これを回答者の目的別に区分したのが次のグラフ。

↑ 鉄道乗車時刻分布(目的別)(2015年)
通勤と通学では朝の時間帯におけるピークはほとんど同じで、これが「朝の通勤ラッシュ」を生じさせる一因であることがうかがえる。通学は通勤と比べて少し時間が間延びしてるが、これは大学生などのように就学開始時間が遅い人もいるからだろう。
業務は9時以降10%以上を維持し、12時台にもっとも高い値となる。昼食時間帯に併せて移動をしているのだろうか。他方、私事では9時台がピークになるが、19時台まで緩やかに値を落としながらも一定数が乗車している結果が出ている。私事で鉄道を利用する人は、目的も時間帯もまちまちということか。9時台にピークとなるのは、一日がかりで出かける人がこの時間帯に利用するからだろう。
帰宅は17時台から値を大きく増やし、18時台がピーク。昼間でもそれなりの値が生じているのは、就学者によるものが多々あるからだと思われる。
余談として。仮に乗車と降車を合算したらどのようになるのかを試算したのが次のグラフ。多くの人が数時間かけて電車で移動しているとすれば、乗車のピークと降車のピークには数時間のずれが生じるので、単純な乗車の実情とは異なる傾向が見えるはず。鉄道駅の混雑ぶりの実情としては、こちらの方が近いかもしれない。

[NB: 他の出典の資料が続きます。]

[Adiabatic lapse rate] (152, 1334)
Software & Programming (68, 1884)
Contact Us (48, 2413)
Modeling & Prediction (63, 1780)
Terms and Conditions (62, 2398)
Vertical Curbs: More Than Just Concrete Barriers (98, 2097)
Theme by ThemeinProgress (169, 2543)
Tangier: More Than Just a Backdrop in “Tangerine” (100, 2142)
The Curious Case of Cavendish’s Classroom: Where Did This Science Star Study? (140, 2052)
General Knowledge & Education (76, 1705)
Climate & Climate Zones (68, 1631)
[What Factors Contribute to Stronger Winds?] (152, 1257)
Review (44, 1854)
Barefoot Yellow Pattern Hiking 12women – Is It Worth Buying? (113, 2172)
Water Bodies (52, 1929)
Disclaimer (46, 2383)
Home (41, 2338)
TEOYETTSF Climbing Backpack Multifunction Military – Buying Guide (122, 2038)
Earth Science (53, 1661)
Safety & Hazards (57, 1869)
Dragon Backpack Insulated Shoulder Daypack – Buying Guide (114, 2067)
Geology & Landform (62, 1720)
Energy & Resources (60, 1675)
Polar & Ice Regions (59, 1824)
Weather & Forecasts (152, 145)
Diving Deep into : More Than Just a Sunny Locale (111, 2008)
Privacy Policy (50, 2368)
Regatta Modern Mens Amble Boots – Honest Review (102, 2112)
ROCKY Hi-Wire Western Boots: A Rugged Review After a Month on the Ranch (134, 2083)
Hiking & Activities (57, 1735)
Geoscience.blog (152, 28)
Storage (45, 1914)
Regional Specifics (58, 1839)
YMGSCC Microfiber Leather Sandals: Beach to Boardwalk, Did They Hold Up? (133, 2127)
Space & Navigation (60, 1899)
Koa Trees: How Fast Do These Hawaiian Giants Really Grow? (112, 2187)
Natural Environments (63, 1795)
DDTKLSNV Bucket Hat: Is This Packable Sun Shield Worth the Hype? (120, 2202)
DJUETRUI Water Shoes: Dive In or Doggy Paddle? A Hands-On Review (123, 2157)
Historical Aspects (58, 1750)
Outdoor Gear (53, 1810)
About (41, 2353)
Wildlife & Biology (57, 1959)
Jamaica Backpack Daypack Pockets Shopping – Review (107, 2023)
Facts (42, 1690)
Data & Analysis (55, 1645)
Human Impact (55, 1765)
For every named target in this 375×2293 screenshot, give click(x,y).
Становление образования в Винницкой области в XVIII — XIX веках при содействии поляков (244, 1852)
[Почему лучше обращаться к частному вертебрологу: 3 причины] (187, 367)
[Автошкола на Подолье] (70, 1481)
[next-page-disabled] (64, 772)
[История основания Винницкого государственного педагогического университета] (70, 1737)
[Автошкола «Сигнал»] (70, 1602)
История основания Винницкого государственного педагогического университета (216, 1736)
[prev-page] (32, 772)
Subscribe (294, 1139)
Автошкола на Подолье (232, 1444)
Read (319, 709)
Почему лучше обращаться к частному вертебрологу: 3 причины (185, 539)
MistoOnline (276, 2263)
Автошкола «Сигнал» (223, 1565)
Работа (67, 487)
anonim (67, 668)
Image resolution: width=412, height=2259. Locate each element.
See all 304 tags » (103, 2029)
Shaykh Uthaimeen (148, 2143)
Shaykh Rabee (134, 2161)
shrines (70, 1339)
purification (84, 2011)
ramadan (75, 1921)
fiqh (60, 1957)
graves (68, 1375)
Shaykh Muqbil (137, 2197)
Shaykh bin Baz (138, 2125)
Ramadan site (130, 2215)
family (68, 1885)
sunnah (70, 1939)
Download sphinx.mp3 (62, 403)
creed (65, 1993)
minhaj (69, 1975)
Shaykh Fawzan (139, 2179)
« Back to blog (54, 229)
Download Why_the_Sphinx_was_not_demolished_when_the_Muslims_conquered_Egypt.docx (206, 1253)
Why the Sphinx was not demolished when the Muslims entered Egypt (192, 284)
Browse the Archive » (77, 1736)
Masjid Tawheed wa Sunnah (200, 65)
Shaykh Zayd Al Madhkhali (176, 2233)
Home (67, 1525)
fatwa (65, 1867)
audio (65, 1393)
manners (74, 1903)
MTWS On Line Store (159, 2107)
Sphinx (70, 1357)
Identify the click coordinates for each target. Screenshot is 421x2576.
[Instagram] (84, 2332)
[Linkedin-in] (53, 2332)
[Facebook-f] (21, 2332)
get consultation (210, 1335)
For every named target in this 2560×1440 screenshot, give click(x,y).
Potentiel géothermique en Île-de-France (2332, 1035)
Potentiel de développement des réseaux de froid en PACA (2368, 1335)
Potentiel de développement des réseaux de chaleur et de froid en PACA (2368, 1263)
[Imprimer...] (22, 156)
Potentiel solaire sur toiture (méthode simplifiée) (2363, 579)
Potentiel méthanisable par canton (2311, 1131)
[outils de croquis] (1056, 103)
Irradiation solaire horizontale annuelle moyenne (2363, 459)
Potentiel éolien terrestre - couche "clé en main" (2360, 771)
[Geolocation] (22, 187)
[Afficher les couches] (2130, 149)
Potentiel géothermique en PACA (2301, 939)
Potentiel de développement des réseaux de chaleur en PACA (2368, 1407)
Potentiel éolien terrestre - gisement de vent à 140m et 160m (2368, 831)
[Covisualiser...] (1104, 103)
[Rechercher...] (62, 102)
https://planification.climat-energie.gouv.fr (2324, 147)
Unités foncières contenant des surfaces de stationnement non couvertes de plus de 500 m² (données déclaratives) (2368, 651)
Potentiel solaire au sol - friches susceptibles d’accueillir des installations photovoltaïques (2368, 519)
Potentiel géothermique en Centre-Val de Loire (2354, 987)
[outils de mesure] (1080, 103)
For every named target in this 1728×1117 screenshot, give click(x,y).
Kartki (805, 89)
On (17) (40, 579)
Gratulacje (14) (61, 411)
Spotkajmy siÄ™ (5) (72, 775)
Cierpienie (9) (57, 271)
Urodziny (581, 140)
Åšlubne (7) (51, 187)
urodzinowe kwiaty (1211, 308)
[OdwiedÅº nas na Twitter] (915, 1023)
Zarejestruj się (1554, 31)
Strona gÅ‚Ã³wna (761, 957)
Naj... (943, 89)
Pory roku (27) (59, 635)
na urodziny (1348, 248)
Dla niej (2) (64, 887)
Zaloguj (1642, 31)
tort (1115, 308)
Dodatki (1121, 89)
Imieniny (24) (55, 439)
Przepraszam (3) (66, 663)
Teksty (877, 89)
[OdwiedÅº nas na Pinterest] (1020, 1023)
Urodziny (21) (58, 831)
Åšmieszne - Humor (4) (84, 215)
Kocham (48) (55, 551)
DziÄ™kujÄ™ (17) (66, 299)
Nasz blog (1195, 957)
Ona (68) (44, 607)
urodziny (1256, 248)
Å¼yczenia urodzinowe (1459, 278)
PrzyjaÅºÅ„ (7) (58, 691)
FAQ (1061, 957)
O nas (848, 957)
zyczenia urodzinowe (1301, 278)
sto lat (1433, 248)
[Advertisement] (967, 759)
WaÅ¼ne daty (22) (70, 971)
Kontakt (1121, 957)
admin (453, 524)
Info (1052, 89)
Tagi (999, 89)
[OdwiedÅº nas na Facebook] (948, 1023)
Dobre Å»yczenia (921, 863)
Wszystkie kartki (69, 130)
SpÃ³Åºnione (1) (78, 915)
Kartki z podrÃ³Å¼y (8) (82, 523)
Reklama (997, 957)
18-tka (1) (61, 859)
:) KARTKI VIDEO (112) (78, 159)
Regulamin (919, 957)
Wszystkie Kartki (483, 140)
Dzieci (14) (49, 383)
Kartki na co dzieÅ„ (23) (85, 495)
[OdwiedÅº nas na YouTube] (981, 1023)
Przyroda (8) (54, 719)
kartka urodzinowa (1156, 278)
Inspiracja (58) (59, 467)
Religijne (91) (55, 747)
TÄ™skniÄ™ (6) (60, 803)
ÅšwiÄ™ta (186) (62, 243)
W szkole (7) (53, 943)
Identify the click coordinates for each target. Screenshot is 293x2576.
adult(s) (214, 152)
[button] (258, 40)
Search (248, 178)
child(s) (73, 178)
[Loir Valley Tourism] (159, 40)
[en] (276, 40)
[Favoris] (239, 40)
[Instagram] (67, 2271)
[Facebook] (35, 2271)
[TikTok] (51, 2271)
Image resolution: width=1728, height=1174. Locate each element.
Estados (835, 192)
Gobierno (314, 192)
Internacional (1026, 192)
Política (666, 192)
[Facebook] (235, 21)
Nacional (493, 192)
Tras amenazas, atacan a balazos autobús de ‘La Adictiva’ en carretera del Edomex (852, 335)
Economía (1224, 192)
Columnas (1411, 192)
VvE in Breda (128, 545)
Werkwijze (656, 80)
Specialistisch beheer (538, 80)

↑ 鉄道駅利用時刻分布(乗車と降車の合算から試算)(2015年)
結果としてはずれが生じてはいるが、「朝の通勤ラッシュ」「帰宅ラッシュ」ともに変わらない時間帯との結果が出ている。鉄道利用者の多くは、数時間も乗車しているわけではないということだ。ただし乗車のみでは最大値が7時台だったのに対し、乗車・降車の合算からの試算では8時台になっていることから、「朝の通勤ラッシュ」時には1時間前後の乗車をしている人が相当いることがうかがい知れる次第ではある。